Other agencies will likely face cuts. Even though the EPA and State Department have been singled out, it’s pretty clear other agencies will also be facing proposed cuts to offset the defense spending increase. Medicare and Social Security, two programs which account for $1.5 trillion in spending alone, have been deemed as off limits by Treasury Secretary Steven Mnuchin.
That leaves a broad array of agencies, including many that do climate work, as potential targets. NASA, the departments of Interior, Agriculture, and Energy and Commerce all do extensive climate work that could be targeted given the administration’s desire to defund climate research and regulations.
Of course, Monday’s announcement is merely a sketch of the budget. The fine details of it will take months to finalize. The Trump administration has promised to release a top-line budget proposal by mid-March.

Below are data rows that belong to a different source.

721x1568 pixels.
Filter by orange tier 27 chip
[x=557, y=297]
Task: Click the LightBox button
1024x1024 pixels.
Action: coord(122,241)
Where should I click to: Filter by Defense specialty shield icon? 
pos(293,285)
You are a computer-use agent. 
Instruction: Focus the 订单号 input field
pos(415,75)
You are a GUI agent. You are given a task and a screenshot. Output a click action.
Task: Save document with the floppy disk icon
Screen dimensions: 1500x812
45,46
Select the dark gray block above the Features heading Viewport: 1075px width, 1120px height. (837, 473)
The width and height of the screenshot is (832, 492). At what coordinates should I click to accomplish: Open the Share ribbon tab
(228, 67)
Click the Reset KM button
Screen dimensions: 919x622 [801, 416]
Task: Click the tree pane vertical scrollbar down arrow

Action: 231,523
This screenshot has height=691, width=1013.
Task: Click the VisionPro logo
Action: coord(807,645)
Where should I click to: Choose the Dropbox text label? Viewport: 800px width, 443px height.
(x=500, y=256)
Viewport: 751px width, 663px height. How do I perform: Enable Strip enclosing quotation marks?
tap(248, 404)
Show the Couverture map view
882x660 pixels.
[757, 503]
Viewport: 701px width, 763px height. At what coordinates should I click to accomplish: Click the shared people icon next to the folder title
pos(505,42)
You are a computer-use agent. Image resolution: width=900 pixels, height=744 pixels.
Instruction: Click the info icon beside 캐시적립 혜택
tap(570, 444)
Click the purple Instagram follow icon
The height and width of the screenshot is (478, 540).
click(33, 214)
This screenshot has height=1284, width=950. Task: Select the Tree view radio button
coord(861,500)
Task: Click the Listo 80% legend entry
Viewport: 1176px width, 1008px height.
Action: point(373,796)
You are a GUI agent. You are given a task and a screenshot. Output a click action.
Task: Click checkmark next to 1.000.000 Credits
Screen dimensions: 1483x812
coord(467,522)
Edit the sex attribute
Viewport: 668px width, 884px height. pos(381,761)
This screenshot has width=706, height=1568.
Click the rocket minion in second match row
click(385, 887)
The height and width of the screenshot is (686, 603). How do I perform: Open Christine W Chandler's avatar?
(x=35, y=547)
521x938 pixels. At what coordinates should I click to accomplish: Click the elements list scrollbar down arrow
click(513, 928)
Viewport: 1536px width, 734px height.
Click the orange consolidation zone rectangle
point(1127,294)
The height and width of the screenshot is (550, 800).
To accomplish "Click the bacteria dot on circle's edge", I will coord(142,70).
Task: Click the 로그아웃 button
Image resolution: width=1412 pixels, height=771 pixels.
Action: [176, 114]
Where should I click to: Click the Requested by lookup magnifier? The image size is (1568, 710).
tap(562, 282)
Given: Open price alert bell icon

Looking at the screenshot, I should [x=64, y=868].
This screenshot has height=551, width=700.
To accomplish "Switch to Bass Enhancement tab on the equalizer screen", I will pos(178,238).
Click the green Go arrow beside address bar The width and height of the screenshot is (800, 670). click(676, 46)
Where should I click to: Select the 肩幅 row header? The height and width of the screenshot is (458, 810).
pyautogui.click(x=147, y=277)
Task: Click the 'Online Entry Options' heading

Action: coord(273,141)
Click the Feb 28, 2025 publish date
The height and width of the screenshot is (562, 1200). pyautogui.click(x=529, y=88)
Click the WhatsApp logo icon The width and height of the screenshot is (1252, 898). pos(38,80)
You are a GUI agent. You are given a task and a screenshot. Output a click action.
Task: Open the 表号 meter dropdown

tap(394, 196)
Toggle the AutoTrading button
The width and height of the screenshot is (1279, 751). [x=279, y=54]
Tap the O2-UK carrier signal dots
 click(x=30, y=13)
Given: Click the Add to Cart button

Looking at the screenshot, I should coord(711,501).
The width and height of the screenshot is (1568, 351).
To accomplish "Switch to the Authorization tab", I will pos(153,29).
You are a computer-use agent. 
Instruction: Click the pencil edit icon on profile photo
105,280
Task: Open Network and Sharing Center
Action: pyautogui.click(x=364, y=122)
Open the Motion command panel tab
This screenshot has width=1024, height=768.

That will have more details about where they’d like to see specific cuts and increases happen. Then Congress will have a say. To meet Trump’s proposal, Congress would have to approve increasing defense spending caps that were put in place from a 2013 budget deal.
Any cuts would have huge ramifications. Reducing the budget isn’t just a game of numbers. It affects government employees, who could be out of jobs, and everyday people. Myron Ebell, Trump’s transition lead at the EPA, said he wanted to reduce the EPA’s workforce by about a third. That would put 10,000 Americans out of work and reduce oversight of polluters that harm the American health
Scott Pruitt has also proposed rolling back regulations at the EPA, including the Clean Power Plan. According to a recent report by Energy Innovation, that would lead to 40,000 premature deaths (in part because the plan will also reduce particulate matter that can cause respiratory problems) and cost the U.S. economy $100 billion by 2030.
Any attempts by Pruitt to rollback the Clean Power Plan or other environmental protections will likely be met with fierce opposition from environmental groups, making the budgeting process a part of a much larger battle over the fate of climate research and regulations.